Stored data:
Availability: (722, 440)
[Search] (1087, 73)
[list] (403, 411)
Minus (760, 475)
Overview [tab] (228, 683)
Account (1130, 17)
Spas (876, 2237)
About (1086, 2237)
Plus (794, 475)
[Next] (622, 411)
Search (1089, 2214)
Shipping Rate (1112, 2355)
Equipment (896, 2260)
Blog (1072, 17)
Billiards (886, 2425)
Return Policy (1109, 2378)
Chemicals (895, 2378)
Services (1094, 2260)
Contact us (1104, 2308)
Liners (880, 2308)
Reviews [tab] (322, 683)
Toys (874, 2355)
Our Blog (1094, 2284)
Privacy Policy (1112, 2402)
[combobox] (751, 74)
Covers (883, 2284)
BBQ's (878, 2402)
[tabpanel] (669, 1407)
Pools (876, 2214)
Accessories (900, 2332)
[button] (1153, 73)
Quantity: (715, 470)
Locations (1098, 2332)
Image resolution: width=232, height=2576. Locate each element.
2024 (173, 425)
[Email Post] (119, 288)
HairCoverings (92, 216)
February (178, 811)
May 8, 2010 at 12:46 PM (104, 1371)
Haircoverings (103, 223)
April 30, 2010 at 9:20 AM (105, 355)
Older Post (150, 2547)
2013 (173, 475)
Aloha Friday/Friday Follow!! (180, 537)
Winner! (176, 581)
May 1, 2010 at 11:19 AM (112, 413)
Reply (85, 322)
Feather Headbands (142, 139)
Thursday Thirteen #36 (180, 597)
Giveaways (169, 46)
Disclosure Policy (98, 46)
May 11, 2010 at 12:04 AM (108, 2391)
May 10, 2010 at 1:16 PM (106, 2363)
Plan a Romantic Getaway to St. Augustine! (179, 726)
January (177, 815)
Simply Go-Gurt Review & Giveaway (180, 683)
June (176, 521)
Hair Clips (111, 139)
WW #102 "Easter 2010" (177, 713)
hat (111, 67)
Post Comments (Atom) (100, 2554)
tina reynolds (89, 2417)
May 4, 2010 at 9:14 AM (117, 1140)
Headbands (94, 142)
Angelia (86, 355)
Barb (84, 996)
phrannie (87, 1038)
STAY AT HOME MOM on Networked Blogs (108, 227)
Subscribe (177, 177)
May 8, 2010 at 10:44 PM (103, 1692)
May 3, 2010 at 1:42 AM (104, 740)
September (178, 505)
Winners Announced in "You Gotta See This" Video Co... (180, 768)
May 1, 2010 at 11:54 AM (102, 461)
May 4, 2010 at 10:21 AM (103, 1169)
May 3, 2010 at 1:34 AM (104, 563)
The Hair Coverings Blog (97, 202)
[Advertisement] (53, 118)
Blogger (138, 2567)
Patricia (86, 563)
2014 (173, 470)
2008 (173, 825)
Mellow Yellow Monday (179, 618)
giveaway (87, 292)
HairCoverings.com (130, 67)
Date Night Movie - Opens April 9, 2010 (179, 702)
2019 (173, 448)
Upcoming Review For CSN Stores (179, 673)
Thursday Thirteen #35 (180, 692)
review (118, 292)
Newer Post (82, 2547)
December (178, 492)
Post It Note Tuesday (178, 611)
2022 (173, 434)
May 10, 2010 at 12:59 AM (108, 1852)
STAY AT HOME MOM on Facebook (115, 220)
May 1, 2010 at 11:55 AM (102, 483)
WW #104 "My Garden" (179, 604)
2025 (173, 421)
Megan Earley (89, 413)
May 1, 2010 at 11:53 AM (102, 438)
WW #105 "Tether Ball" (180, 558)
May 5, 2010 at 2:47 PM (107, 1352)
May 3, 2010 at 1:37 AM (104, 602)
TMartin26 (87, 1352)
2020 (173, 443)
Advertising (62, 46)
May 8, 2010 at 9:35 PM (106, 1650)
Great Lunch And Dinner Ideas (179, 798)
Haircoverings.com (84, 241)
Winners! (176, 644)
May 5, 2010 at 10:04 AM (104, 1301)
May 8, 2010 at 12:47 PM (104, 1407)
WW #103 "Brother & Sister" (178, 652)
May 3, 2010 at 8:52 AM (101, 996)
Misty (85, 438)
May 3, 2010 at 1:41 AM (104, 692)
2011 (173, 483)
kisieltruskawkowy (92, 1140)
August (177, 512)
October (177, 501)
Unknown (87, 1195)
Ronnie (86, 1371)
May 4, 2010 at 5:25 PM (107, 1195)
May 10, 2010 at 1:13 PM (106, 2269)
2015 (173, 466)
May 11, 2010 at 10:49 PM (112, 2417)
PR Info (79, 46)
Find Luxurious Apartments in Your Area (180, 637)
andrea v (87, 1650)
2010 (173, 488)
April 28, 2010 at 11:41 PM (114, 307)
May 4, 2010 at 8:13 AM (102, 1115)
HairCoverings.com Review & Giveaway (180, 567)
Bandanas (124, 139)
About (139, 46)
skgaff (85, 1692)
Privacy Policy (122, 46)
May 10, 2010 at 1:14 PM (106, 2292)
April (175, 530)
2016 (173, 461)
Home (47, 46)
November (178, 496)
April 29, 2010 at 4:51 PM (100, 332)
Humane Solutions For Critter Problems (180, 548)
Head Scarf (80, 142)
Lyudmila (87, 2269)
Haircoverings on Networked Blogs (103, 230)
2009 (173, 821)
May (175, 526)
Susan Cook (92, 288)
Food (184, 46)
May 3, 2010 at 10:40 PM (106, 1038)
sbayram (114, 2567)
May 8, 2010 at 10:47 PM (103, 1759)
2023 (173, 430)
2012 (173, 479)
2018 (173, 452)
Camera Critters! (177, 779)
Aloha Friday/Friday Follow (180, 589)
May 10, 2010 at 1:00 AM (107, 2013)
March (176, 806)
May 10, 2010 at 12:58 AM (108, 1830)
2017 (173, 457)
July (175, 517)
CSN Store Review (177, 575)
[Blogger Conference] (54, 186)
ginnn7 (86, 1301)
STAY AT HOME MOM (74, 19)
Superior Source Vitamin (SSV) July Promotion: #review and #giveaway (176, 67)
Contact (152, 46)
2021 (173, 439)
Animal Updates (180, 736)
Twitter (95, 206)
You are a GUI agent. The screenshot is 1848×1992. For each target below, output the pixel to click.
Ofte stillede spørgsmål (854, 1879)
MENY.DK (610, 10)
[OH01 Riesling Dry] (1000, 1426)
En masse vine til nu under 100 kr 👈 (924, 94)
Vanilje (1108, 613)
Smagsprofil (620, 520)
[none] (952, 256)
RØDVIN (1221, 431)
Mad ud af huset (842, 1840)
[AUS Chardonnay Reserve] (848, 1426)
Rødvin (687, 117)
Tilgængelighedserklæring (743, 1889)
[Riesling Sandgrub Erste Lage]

### WHAT IS EXPECTED
Please tally the lines above that include the word "Aloha" and answer with the number by itself.

### FINISHED TASK
2